LR is a catastrophic complication that can necessitate additional surgery, including limb loss, additional treatments, and possible mortality.8,10,19,26 In a previously described preclinical model of OS, we demonstrated that ICG near-infrared fluorescence angiography signal localized precisely to primary and metastatic OS tumors and not the adjacent microenvironment.15 These observations suggested that ICG might present a viable intraoperative adjunct for obtaining negative surgical margins, thus decreasing the rate of LR.

In this study, we describe the use of ICG as an intraoperative guide for the removal of OS tumors in our validated orthotopic mouse model. We found that ICG indeed provided a useful intraoperative guide for the removal of OS tumors. The observation of residual intraoperative ICG signal yielded 100% positive NPVs for LR. These findings suggest that ICG may indeed be of benefit in sarcoma surgery, particularly for histological subtypes such as myxofibrosarcomas that have notoriously high LR rates.6,27

This study has many limitations. The experimental design lends itself to inherent experimental bias. The authors may have performed a more thorough surgical resection in group 1 animals (ICG-assisted) and may have been unintentionally less careful with group 2 animals that did not have ICG guidance. Although this is a valid concern, we raise two points that may alleviate the impact of this potential bias. First, the intent of the experiment was to determine if ICG can successfully illuminate areas of residual sarcoma in vivo and thus guide the surgeon intraoperatively. As Fig. 1 dramatically illustrates, we found this to be the case. Second, the work described here is meant to serve as a proof of concept that stimulates further investigation of this technology in sarcoma. As surgeons do not possess the ability to see and feel very small tumor volumes, there is certainly equipoise to suggest that additional studies are warranted.
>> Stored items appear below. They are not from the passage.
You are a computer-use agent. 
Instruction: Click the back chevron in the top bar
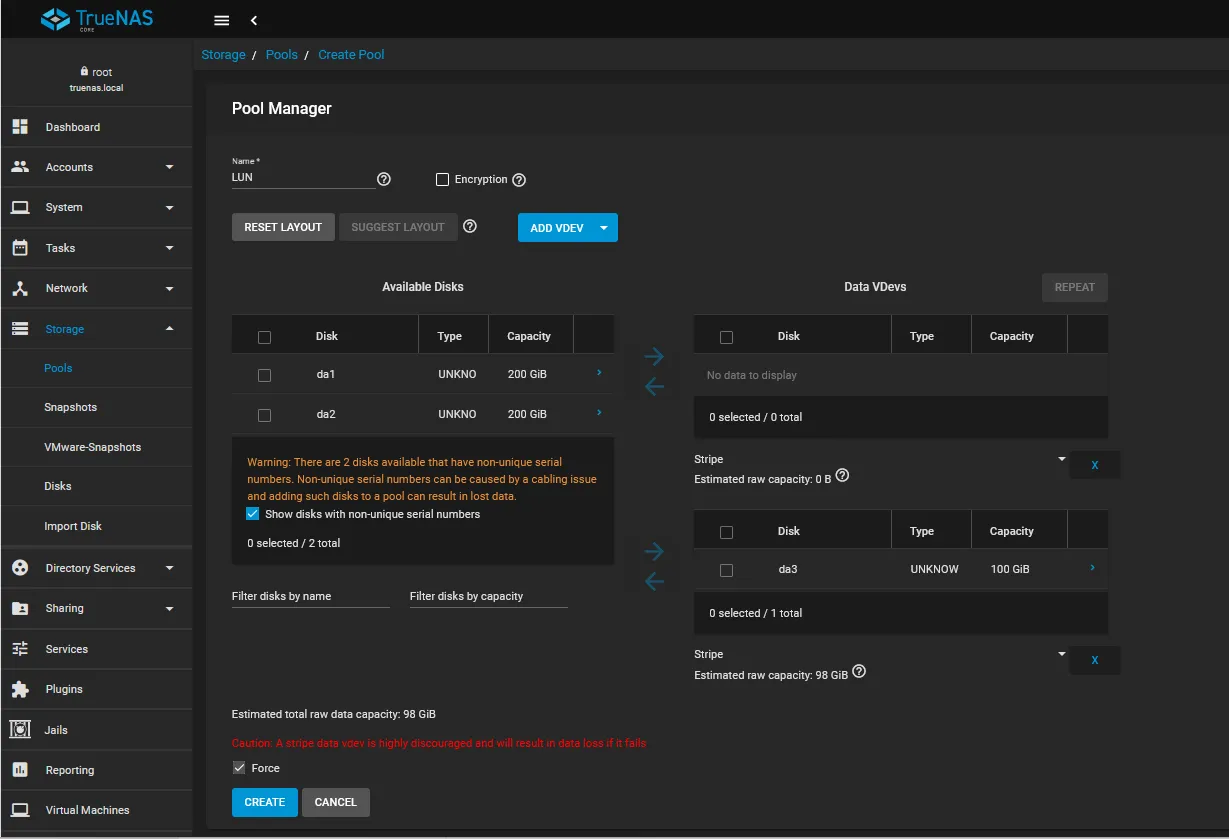[254, 20]
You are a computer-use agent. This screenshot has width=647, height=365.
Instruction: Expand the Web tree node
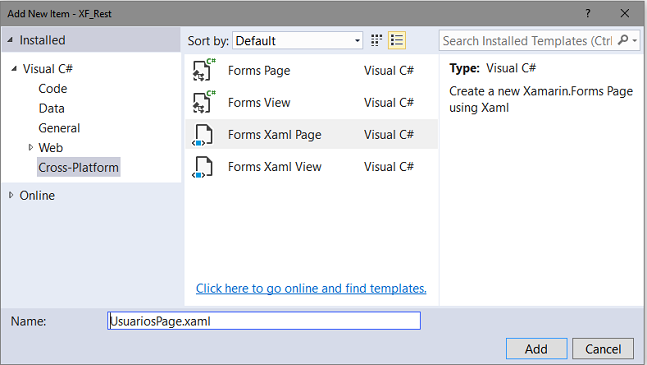(31, 147)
Second, the present study only utilized one histological subtype of sarcoma (OS), a disease entity comprised of over 50 distinct histologies.24,27,28 This was done mainly out of expediency as our model of OS and the use of ICG to detect primary and metastatic tumors have already been well-characterized.15,18 Additional testing in other histologies besides OS would strengthen our hypothesis.

Third, this study was performed in mice. Although ours is an immunocompetent model, it is not guaranteed that human sarcomas will behave in exactly the same way as in our mouse model.
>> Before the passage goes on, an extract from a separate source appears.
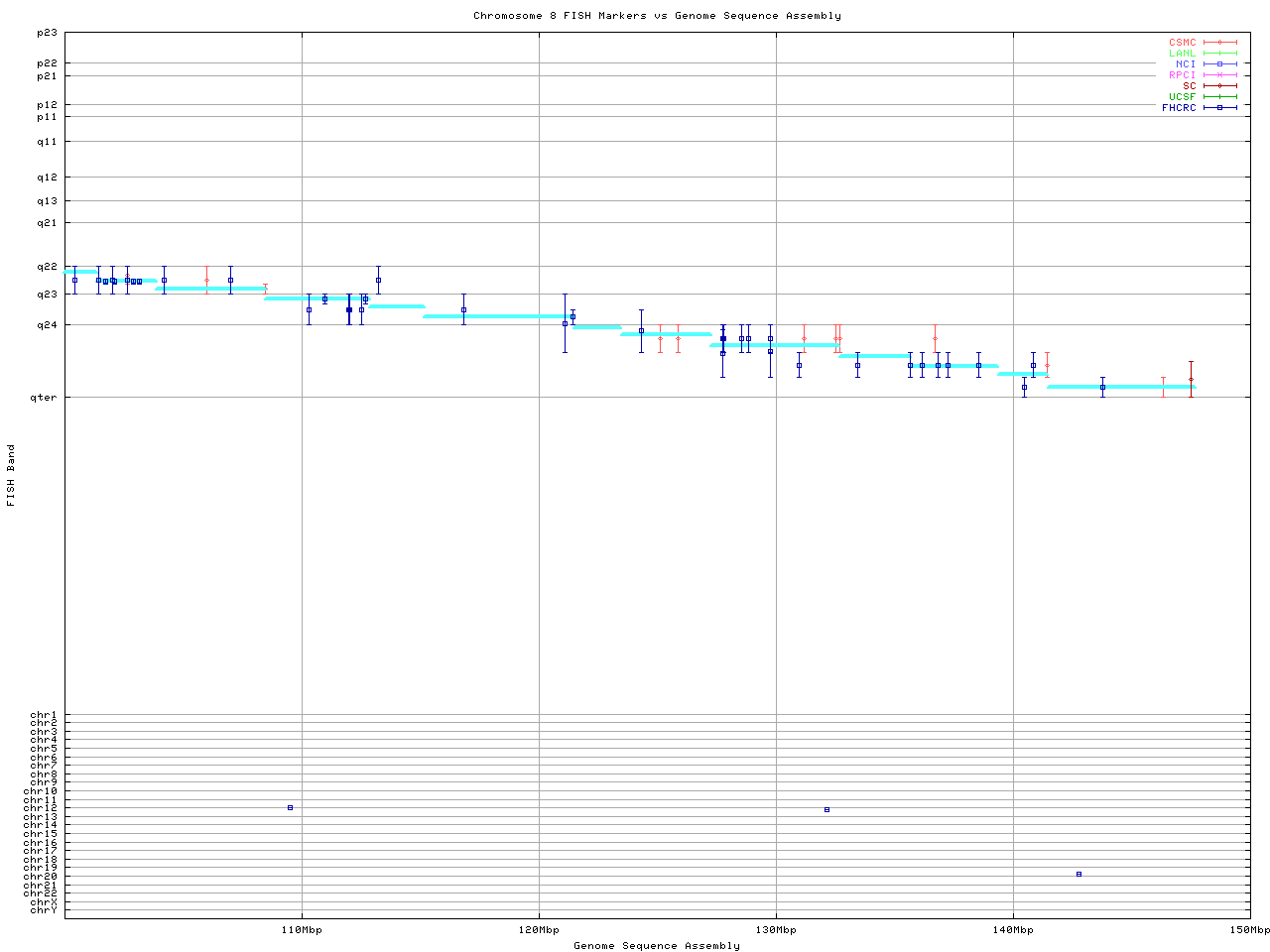Select the black square marker on chr20 row
The height and width of the screenshot is (952, 1270).
pyautogui.click(x=1079, y=874)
We did not employ intraoperative frozen section in these experiments as it was not experimentally feasible. Even so, intraoperative frozen section is not ubiquitously utilized in orthopedic oncology due to variability in resources and access to dedicated musculoskeletal pathologists at different institutions. This is a potential strength of the described technology—that ICG may be a real-time, objective tool to assist the surgeon that does not rely on an additional source of potential human error. The purpose of this study was to see if ICG might assist the surgeon’s eyes and hands intraoperatively. Although beyond the scope of this work, a comparison of ICG with frozen section is a potential area for future research.
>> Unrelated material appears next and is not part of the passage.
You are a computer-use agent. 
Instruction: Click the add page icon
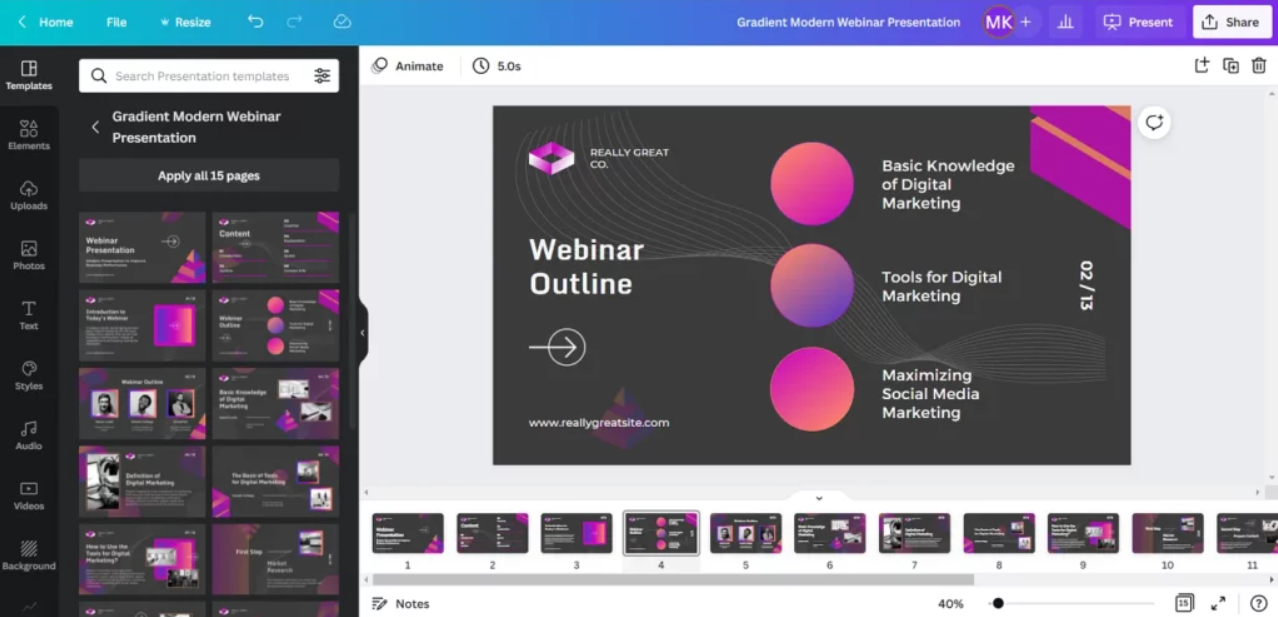tap(1202, 66)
Although our previous work15 suggests that ICG localizes precisely to the tumor, we do not know the precise number of ICG-positive cells that can be detected by the average surgeon’s eye. This is also a potential area for future study.

Our assessment of margin adequacy was based on LR at 4 weeks after surgery. In the human condition, patients are typically evaluated for LR for many years postoperatively. It is entirely possible that, at a longer time point, the LR rate in group 1 animals (ICG guidance) would not be as favorable as we have presented here.

Conclusion

We have described the use of ICG as an intraoperative guide for the removal of sarcoma in a validated orthotopic mouse model of OS. We appreciated that residual ICG signal, or the absence thereof, reliably predicted LR. Intraoperative ICG guidance led to decreased LR compared with animals whose surgeries were not guided by intraoperative ICG. Given these observations, the benign safety profile of ICG and its prior clinical use, we believe that the results of this study should be translated rapidly into the clinical realm.